_TASK INSTRUCTIONS:_
Copy each line below that includes "computer".

Records contained in a dataset

■ ■ ■ ■ ■ ■ ■

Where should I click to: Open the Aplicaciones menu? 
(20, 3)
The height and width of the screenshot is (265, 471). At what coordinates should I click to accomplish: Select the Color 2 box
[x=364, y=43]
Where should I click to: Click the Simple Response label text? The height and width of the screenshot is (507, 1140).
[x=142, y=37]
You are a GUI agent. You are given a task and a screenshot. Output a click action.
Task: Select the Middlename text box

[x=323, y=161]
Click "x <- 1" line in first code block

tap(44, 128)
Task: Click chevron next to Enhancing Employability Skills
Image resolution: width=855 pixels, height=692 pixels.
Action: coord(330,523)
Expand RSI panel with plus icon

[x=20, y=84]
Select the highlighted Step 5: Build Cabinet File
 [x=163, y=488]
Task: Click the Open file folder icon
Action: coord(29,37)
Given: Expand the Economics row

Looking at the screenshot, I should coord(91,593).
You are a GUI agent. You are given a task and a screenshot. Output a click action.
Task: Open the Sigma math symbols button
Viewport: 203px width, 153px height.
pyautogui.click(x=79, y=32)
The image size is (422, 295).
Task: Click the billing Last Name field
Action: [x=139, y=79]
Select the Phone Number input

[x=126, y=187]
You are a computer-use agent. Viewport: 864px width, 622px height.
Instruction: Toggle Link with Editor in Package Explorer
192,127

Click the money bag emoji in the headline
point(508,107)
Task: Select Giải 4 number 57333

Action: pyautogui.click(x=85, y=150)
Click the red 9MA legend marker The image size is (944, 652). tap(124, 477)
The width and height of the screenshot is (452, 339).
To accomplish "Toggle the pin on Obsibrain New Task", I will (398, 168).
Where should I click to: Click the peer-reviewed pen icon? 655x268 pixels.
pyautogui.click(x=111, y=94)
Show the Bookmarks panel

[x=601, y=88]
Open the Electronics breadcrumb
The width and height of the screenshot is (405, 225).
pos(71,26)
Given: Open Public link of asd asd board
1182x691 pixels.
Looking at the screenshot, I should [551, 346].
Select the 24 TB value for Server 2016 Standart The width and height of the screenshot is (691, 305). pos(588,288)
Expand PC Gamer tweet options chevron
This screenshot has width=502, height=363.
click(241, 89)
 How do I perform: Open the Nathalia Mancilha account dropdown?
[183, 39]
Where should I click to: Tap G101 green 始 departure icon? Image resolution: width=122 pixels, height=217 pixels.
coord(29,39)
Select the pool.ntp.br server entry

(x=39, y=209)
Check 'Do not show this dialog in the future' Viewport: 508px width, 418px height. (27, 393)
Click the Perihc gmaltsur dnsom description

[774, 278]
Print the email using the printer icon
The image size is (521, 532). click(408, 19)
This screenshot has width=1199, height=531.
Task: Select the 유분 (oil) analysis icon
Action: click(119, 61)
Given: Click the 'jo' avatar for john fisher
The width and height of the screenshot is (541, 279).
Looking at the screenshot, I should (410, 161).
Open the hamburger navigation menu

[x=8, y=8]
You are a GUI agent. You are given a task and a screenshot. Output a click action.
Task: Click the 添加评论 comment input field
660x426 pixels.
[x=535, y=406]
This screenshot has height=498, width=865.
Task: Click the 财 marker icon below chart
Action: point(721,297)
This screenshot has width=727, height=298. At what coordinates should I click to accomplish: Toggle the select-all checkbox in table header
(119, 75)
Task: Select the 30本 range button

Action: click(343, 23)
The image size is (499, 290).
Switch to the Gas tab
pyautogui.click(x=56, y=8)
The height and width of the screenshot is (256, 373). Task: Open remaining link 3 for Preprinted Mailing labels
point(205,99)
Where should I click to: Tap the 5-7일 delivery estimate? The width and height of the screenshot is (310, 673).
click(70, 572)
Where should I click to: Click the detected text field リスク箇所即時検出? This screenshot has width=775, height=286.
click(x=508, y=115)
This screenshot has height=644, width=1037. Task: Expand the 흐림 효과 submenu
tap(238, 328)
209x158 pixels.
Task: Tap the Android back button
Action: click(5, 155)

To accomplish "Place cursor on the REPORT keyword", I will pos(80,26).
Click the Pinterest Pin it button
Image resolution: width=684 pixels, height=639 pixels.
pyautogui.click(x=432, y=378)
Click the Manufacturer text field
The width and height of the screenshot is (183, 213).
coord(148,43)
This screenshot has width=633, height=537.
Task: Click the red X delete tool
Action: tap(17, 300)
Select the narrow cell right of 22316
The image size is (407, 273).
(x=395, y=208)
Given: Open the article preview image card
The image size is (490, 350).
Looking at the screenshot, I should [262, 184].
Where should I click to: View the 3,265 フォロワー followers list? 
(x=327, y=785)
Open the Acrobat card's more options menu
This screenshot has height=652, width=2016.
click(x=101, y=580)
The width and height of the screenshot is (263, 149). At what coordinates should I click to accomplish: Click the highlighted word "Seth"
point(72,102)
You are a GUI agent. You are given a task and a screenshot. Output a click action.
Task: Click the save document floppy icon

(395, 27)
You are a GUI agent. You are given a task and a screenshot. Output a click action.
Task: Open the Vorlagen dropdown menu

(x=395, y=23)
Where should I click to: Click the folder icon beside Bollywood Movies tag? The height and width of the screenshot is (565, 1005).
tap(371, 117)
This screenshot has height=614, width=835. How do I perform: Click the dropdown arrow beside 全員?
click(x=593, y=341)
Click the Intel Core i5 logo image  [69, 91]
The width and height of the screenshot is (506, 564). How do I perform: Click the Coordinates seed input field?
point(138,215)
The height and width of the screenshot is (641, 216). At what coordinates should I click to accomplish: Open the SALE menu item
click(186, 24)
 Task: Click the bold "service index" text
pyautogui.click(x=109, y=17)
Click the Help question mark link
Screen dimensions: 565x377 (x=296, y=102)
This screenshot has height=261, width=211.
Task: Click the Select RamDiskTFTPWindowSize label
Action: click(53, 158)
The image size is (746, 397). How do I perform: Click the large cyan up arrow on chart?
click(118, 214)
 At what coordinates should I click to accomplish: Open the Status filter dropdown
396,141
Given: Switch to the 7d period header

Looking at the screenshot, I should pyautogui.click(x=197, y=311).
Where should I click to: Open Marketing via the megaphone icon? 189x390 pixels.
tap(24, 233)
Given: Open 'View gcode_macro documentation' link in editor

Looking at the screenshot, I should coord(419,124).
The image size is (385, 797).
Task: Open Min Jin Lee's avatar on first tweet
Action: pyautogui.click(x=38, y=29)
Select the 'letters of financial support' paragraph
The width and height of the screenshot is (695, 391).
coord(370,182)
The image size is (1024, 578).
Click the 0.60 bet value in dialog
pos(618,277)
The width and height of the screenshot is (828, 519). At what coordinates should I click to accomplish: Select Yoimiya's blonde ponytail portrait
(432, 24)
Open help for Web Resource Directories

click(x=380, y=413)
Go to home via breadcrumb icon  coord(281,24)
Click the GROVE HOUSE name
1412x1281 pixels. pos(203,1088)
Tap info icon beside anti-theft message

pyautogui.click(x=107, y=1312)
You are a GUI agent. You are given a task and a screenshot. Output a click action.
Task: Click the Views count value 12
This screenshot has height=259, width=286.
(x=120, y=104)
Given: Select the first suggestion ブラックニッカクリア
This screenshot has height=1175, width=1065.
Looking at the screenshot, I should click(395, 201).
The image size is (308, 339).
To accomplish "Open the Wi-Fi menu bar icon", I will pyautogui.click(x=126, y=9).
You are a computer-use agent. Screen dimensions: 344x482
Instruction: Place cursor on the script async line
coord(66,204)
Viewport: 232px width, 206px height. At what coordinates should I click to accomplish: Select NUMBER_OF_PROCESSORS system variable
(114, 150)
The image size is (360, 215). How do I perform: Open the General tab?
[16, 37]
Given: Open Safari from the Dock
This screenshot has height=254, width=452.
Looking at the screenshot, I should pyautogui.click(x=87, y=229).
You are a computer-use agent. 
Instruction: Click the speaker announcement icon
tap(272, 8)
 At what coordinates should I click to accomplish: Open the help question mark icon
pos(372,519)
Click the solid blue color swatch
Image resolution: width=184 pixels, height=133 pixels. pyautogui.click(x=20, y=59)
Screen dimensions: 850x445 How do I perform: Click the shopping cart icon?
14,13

■ ■ ■ ■ ■ ■ ■

_ANSWER BELOW:_
You are a computer-use agent. Viewport: 864px width, 622px height.
You are a computer-use agent. Screen dimensions: 344x482
You are a computer-use agent. 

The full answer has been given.